Fetal and neonatal alloimmune thrombocytopenia (FNAIT) is a condition where the mother produces alloantibodies against fetal platelets during pregnancy most commonly due to an incompatibility in the human platelet antigen (HPA)-1 system; a single amino acid polymorphism located on integrin β3 with two common variants, HPA-1a and HPA-1b. Antibody responses against HPA-1a can be formed in women who are HPA-1b homozygous. No effective treatment or prevention to the FNAIT condition are available today, and much is unknown about the immunization process. Antibody production by HPA-1a-specific B cells is most likely dependent on helper T cells specific for the same antigen.
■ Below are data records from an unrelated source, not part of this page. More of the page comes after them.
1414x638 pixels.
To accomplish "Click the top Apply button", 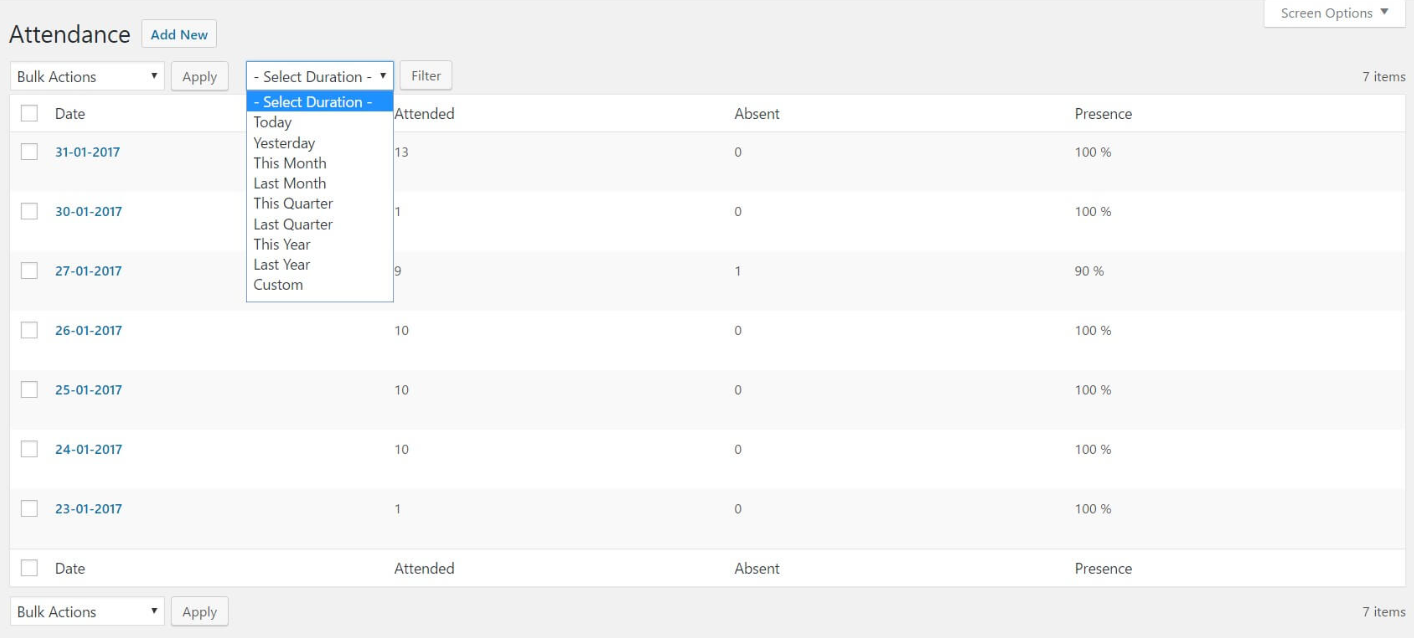I will pyautogui.click(x=199, y=77).
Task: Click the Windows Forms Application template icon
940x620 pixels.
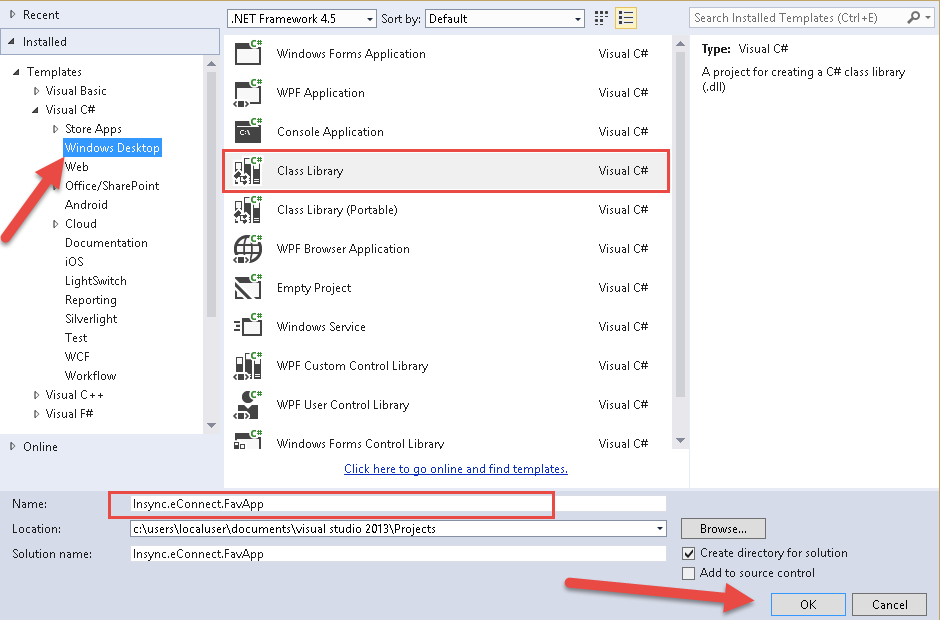Action: (x=247, y=54)
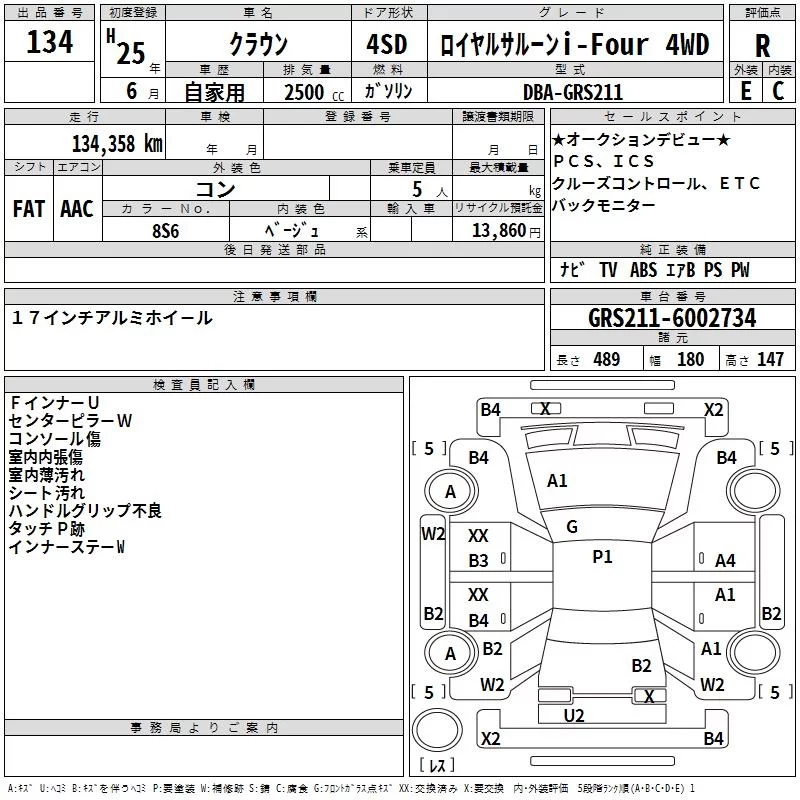The width and height of the screenshot is (800, 800).
Task: Click the レス label under spare tire
Action: 437,768
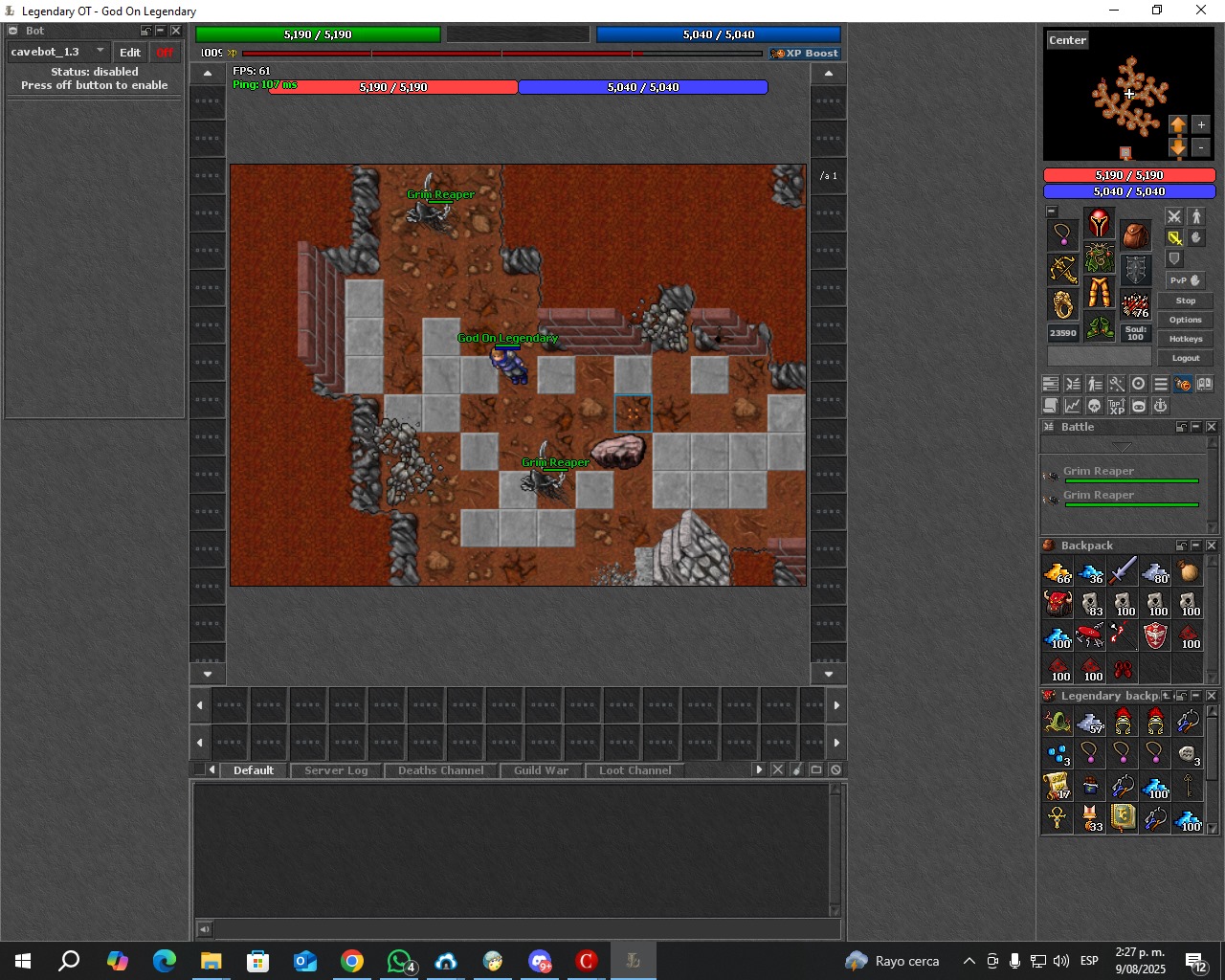Viewport: 1225px width, 980px height.
Task: Switch to the Server Log tab
Action: pyautogui.click(x=336, y=770)
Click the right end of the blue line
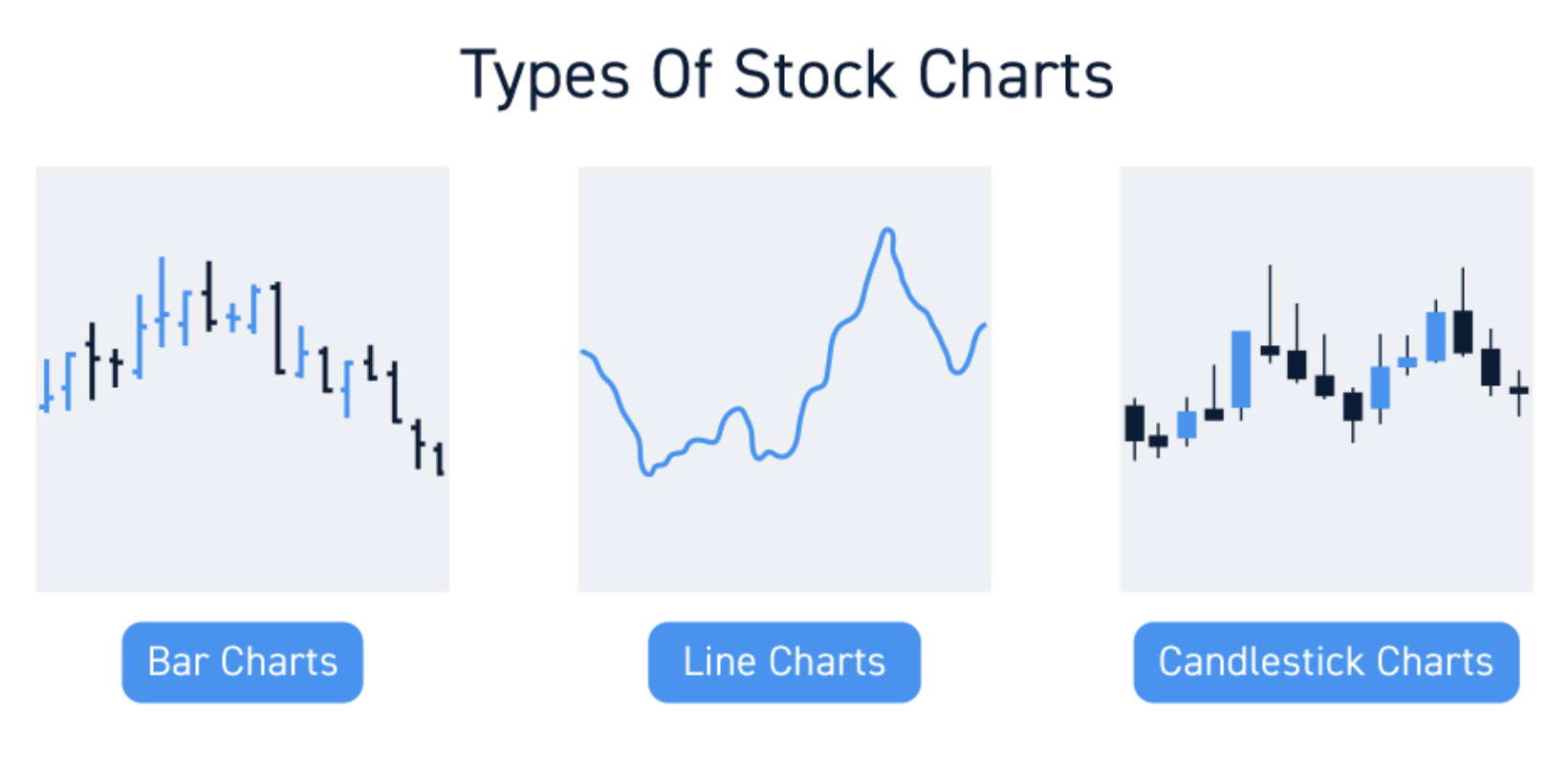Viewport: 1568px width, 757px height. point(984,327)
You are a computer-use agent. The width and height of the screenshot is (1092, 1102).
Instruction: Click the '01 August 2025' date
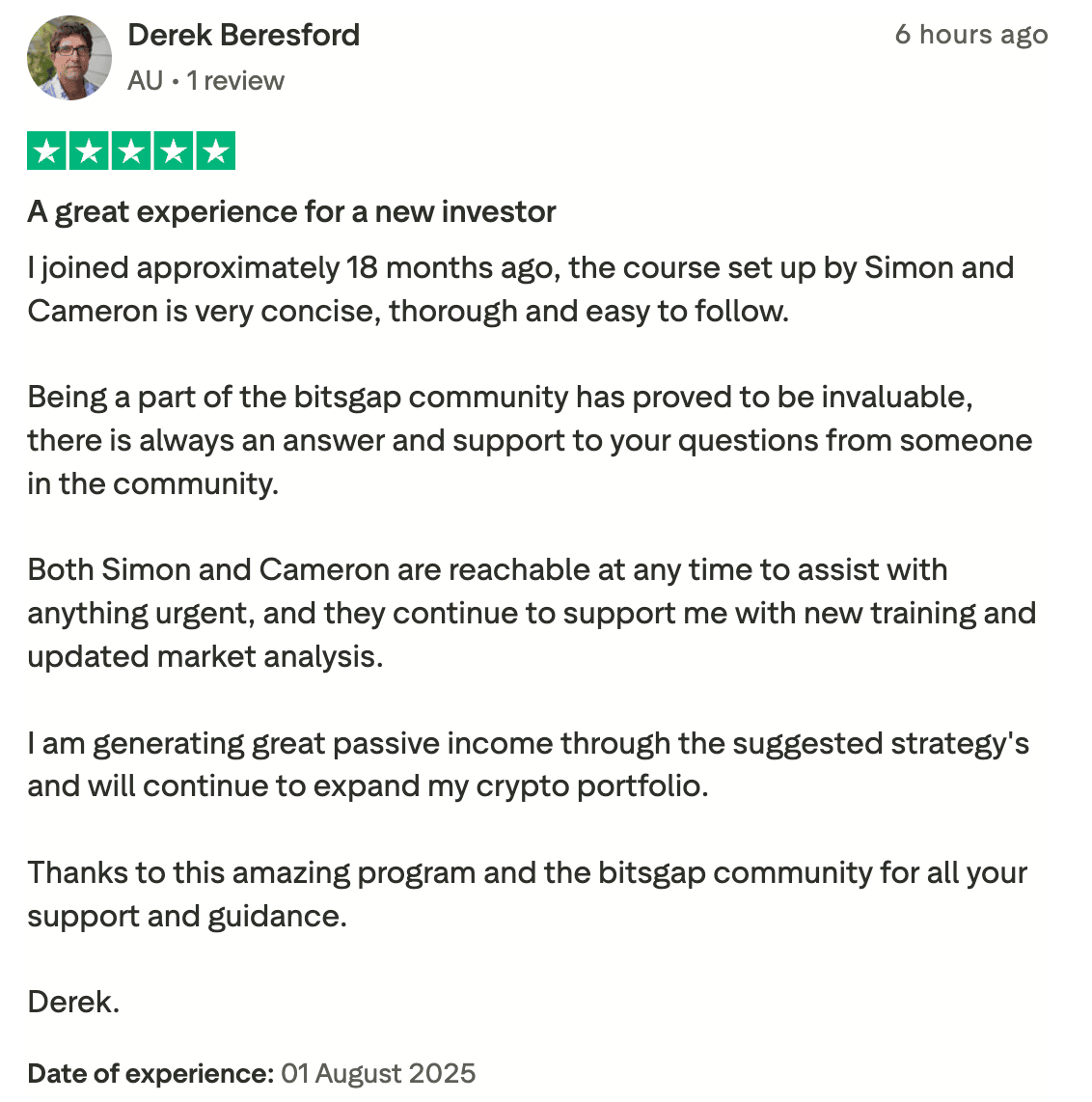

To model these cellular and molecular interactions in mice, we aim to introduce the HPA-1 system in murine integrin β3 by altering four key amino acids, and to use recombinant protein to induce HPA-1a-specific B and T cell responses. Predictably, this will more closely mimic FNAIT associated immune responses compared to using human integrin β3 as an immunogen since the latter has many antigenic differences that can induce additional T cell responses. The aim of the current study was to produce recombinant HPA-1a and HPA-1b variants of murine integrin β3 and to characterize these biochemically and functionally in comparison to human integrin β3. Thus, in this study, these recombinant murine integrin β3 proteins were designed and expressed using the baculovirus system. Concurrently, recombinant human integrin β3 was expressed using an already prepared virus stock. Produced proteins containing 6xHis were captured from the supernatants on beads coated with anti-His-tag antibody. The protein production was confirmed using SDS-PAGE and western blot, and the presence of the HPA-1a epitope was verified by flow cytometry using HPA-1a-specific antibodies. HPA-1a-specific T cells isolated from an HPA-1bb mother with a child affected by FNAIT, were incubated with HLA-DRB3*01:01 positive monocytes co-cultured with antigen. HPA-1a platelets, integrin β3-derived peptide comprising the Leu33 residue and recombinant murine and human integrin β3 protein expressing the HPA-1a epitope stimulated T cell proliferation and tumor necrosis factor (TNF) production. Thus, the produced proteins can potentially be used to further study the interaction between HPA-1a specific B cells and T cells in a future murine model.